2003年8月19日(火)
 
(a)
(a)
(b)
(b)
(c)
(c)
(d)
(d)
(e)
(e)
(f)
(f)
(g)
(g)
(h)
(h)
 昨年(雑記2002.8.20)に引き続いて今年の日光でもオオカボチャタケ(a, b)がよく出ている。現地で傘表面に10%KOHをたらすと、すぐに濃赤色に変色した。消毒用アンモニアでも同じ現象が見られるが、KOHと比較すると赤変までにやや時間がかかった。分厚い肉部の断面(c)にはまるで年輪のように環紋がみられる。裏面の管孔部(d)から最初に組織を切り出した。
 硬質菌の検鏡では、薄めに切り出した組織片を、とにかくどこまでもほぐしていくことが基本だという。先端を研いでさらに細くした柄付き針2本を使ってほぐした。色々な場所から採取した組織のどこを探しても原菌糸(generative hyphae)しかない。いわゆる一菌糸型(monomitic)である(e)。薄膜の細胞壁の外側には小さな粒子がごみのように付いている。担子器(f)を取り巻く周囲の組織は棍棒状をしている。

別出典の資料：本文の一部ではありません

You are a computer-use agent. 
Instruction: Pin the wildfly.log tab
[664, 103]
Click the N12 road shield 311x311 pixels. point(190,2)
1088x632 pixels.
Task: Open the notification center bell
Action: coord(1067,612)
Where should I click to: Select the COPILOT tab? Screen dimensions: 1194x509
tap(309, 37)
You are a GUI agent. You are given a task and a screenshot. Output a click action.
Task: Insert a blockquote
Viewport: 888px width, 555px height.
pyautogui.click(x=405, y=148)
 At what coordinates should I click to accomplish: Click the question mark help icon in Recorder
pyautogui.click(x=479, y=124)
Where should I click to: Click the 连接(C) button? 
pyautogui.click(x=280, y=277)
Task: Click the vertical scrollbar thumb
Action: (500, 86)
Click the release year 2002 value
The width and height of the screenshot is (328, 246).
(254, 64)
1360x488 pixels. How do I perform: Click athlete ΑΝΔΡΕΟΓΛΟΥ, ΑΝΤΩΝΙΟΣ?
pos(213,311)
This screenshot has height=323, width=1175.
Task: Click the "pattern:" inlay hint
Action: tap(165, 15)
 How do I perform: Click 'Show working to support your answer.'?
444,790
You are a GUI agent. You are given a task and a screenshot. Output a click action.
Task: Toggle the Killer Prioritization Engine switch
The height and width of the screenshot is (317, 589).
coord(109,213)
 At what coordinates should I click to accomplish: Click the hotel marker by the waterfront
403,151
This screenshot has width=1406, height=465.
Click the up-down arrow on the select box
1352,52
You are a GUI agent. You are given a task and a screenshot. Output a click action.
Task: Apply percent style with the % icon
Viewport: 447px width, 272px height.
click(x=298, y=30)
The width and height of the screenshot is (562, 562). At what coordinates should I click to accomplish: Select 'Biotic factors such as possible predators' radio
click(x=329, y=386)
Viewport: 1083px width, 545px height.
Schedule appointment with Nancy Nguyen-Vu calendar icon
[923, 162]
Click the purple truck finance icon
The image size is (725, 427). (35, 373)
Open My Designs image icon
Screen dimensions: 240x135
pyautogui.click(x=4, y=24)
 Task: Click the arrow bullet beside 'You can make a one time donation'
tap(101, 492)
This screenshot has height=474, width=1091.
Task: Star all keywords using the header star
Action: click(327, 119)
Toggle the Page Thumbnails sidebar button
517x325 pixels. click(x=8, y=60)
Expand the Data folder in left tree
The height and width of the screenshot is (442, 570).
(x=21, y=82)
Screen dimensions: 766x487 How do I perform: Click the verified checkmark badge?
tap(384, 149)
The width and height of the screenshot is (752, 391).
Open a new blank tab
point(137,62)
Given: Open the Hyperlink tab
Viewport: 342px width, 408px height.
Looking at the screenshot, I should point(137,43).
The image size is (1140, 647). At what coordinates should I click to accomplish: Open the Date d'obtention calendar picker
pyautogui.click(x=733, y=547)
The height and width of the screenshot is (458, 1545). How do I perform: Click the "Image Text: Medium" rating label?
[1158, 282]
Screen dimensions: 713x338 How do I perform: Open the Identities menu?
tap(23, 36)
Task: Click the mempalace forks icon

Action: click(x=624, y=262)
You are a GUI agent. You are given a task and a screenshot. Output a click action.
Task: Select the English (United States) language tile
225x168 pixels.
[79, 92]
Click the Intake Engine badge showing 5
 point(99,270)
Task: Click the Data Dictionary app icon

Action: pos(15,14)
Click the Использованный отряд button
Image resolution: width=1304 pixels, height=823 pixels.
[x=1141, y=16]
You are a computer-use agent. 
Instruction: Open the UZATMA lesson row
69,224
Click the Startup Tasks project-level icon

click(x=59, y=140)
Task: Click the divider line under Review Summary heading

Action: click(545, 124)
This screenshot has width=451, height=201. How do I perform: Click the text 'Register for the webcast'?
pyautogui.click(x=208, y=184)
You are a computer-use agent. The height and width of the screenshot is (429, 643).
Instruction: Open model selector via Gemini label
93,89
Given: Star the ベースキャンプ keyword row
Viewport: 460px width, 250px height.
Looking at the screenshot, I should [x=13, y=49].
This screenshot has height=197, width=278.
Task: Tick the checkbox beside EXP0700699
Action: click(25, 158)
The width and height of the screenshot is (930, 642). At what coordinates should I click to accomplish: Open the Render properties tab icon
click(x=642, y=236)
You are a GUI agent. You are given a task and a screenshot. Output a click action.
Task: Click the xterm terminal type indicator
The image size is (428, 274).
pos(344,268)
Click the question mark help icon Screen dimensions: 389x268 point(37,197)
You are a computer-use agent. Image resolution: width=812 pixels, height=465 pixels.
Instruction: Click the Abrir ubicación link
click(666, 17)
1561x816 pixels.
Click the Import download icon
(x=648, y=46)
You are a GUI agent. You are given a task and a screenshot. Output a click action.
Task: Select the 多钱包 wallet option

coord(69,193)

 次に厚ぼったい肉部から剃刀で表面をわずかに削いで、同じく徹底的にほぐした。対物40倍でみると比較的大きな粒子が細胞壁の外側に多数付いている(g)。子実層面のそれよりもやや大きく密度も高い(h)。この部分もやはりmonomiticである。傘表皮から肉部、子実層面のいずれも一菌糸型で、大きなクランプが目立つ。硬質菌を検鏡するのは実に久しぶりだった。